In an ideal world, we don’t want anything to go wrong. We want our processes to run smoothly and all tasks to be easily completed.

But that isn’t just something which happens. It is, however, something we can work towards.

The first step is to create a critical culture where people can identify when and why a process has had a problem. From there, you can track problems, investigate them, and improve processes to stop those problems occuring.

But you need that first step.

That first step needs to be done each and every time, it needs to be done with the right amount of detail, and it needs to be quick and painless to take.

This is the art of an exception report.

Done well, this can illuminate your problems and be a crucial linchpin in a broader effort to improve processes and, in turn, outcomes.

In this Process Street article, we’ll be looking at:

  • What is an exception report?
  • Why you should use exception reports in your business
  • How you can record exception in Process Street
  • How to use Zapier to generate an exception report

What is an exception report?

An exception report is a document you produce when something has gone wrong in a business process. If the outcome of a process, or a step within a process, is different to what was expected or planned for, this instance is described as an exception. The document records the nature of this instance.

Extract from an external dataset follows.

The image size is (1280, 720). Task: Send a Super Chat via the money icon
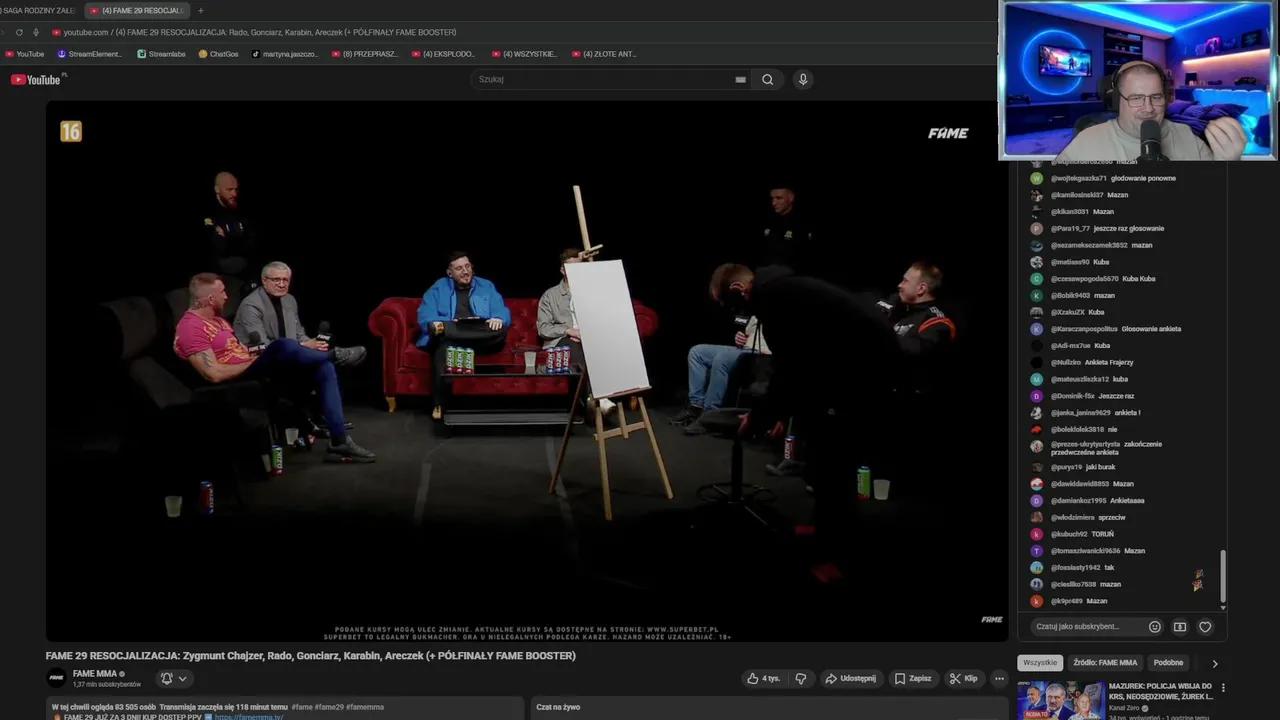(x=1180, y=627)
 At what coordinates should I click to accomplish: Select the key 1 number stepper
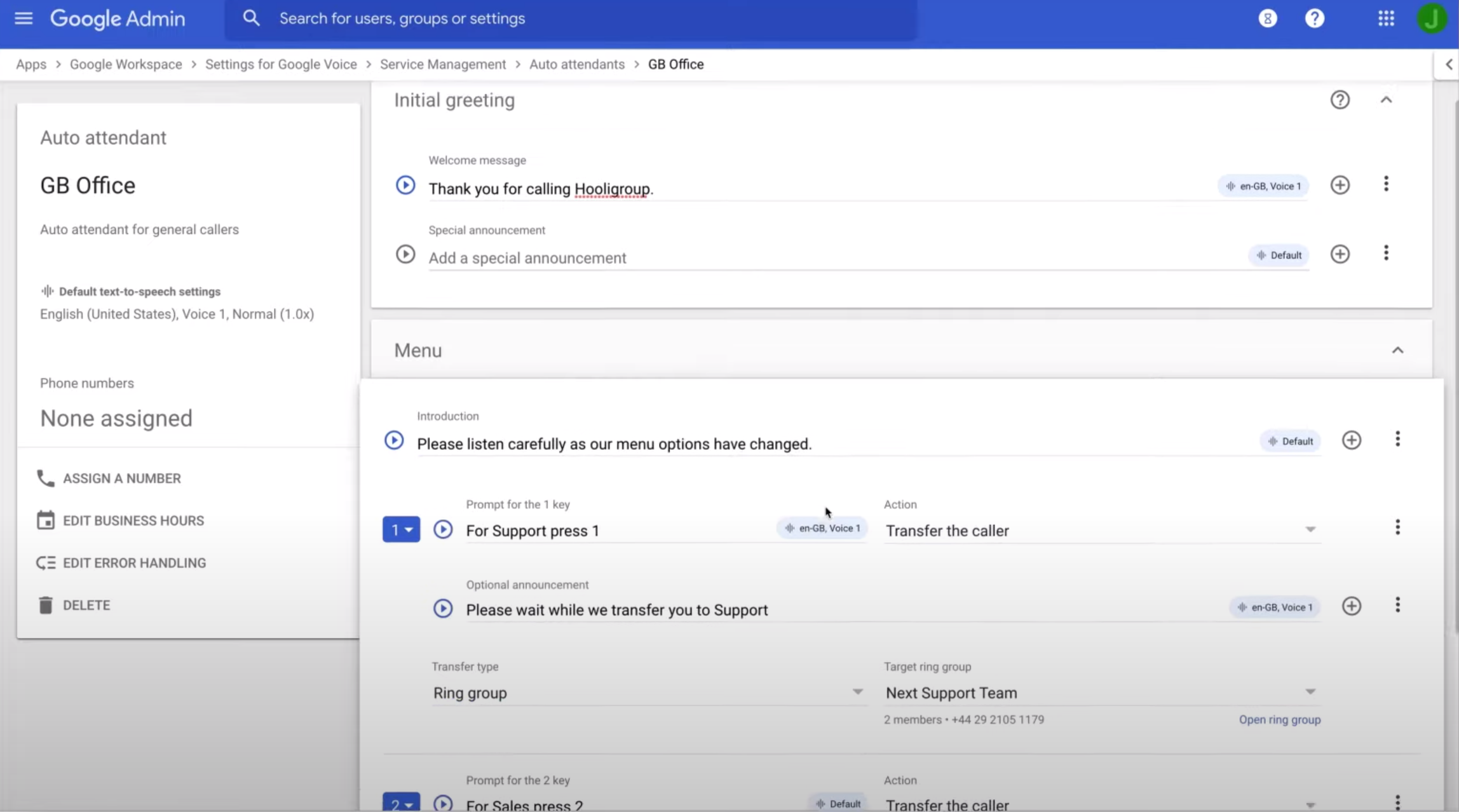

The purpose of an exception report is to highlight problems when they occur, allowing management to try to tackle those problems quickly.

In high-volume processes, exception reports may be produced at a large scale. Management are then able to aggregate these reports to understand the severity and frequency of different problems, allowing them to be prioritized for the most efficient improvements.

A normal exception report might be a short document which identifies:

  • what was meant to happen,
  • what actually happened,
  • at what stage in the process this occured,
  • any extenuating circumstances,
  • the impact of the problem,
  • and any possible reasoning for why the problem occured.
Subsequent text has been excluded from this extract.